- [EXERCISE TEXT]:

Start of Block

Flatten a dataset in TensorFlow

2019-07-07 21:16发布

问题:

I am trying to convert a dataset in TensorFlow to have several single-valued tensors. The dataset currently looks like this:

[12 43 64 34 45 2 13 54] [34 65 34 67 87 12 23 43] [23 53 23 1 5] ...

After the transformation it should look like this:

[12] [43] [64] [34] [45] [2] [13] [54] [34] [65] [34] [67] [87] [12] ...

My initial idea was using flat_map on the data set and then converting each tensor to a list of tensors using reshape and unstack:

output_labels = self.dataset.flat_map(convert_labels)

...

def convert_labels(tensor):
    id_list = tf.unstack(tf.reshape(tensor, [-1, 1]))
    return tf.data.Dataset.from_tensors(id_list)

However the shape of each tensor is only partially known (i.e. (?, 1)) which is why the unstack operation fails. Is there any way to still "concat" the different tensors without explicitly iterating over them?

回答1:

Your solution is very close, but Dataset.flat_map() takes a function that returns a tf.data.Dataset object, rather than a list of tensors. Fortunately, the Dataset.from_tensor_slices() method works for exactly your use case, because it can split a tensor into a variable number of elements:

output_labels = self.dataset.flat_map(tf.data.Dataset.from_tensor_slices)

Note that the tf.contrib.data.unbatch() transformation implements the same functionality, and has a slightly more efficient implementation in the current master branch of TensorFlow (will be included in the 1.9 release):

output_labels = self.dataset.apply(tf.contrib.data.unbatch())

End of Block

- [PROBLEMS TO SOLVE]:
**1)** In the thread on flattening a dataset, why does the unstack operation fail?
**2)** Do these statements agree with the thread on flattening a dataset? Answer yes or no for each and quote the words that decide it.
(a) Dataset.flat_map() takes a function that returns a list of tensors.
(b) Dataset.from_tensor_slices() can split a tensor into a variable number of elements.
(c) The tf.contrib.data.unbatch() transformation implements different functionality from the flat_map solution.

- [EXTRACTED DATA]:
Start of Block

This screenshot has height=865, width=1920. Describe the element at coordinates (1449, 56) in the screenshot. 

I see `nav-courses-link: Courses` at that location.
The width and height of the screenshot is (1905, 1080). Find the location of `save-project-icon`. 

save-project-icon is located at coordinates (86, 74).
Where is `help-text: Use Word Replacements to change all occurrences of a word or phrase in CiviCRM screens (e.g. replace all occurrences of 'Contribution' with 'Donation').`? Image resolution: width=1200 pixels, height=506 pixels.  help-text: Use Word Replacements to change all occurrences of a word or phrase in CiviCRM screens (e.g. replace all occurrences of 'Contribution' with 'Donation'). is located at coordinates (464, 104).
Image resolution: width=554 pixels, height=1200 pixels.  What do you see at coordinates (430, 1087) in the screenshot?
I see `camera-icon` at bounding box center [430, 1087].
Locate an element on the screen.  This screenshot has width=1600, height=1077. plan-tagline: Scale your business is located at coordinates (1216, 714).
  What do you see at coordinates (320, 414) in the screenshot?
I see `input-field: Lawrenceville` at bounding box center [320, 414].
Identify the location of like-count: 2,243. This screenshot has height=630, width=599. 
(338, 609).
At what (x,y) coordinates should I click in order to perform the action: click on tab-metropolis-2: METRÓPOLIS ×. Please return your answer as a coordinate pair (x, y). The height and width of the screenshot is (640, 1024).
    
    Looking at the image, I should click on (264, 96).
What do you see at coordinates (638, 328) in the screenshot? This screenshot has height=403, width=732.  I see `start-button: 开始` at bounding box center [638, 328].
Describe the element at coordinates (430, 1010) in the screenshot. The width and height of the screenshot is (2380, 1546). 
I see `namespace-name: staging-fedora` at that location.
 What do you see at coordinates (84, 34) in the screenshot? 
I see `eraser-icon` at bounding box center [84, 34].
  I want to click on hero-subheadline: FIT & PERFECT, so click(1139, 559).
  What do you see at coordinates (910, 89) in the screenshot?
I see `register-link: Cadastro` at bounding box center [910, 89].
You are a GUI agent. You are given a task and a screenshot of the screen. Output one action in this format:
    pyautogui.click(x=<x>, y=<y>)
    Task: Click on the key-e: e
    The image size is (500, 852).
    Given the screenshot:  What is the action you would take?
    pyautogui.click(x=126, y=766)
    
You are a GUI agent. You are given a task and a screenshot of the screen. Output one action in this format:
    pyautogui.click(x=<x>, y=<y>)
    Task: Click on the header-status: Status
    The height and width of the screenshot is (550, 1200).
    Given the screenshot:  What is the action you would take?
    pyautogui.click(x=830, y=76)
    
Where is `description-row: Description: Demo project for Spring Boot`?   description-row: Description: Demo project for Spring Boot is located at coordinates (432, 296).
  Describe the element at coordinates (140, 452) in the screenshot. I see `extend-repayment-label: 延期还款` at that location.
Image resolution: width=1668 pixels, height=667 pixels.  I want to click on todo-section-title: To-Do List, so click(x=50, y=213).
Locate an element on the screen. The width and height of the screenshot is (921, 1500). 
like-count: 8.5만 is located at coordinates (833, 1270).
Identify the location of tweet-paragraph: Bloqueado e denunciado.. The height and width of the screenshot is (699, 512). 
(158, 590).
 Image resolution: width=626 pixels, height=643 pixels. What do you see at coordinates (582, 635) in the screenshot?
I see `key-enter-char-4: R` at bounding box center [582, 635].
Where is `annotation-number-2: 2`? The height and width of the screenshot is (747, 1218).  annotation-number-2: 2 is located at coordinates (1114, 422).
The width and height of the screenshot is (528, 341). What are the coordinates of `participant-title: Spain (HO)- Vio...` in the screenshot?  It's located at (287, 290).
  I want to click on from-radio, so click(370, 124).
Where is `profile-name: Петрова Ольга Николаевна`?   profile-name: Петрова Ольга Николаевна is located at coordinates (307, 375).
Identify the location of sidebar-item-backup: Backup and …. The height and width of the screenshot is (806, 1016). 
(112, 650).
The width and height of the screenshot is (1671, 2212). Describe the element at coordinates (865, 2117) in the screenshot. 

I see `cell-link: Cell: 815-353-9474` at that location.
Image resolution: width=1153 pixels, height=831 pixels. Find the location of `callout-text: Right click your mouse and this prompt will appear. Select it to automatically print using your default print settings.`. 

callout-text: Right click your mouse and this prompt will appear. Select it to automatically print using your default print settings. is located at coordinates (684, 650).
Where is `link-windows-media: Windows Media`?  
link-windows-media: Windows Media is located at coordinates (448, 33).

End of Block

- [LIST OF ANSWERS]:
**1)** It fails because the shape of each tensor is only partially known, i.e. (?, 1).

**2)**
(a) No: "Dataset.flat_map() takes a function that returns a tf.data.Dataset object, rather than a list of tensors"
(b) Yes: "it can split a tensor into a variable number of elements"
(c) No: "the tf.contrib.data.unbatch() transformation implements the same functionality"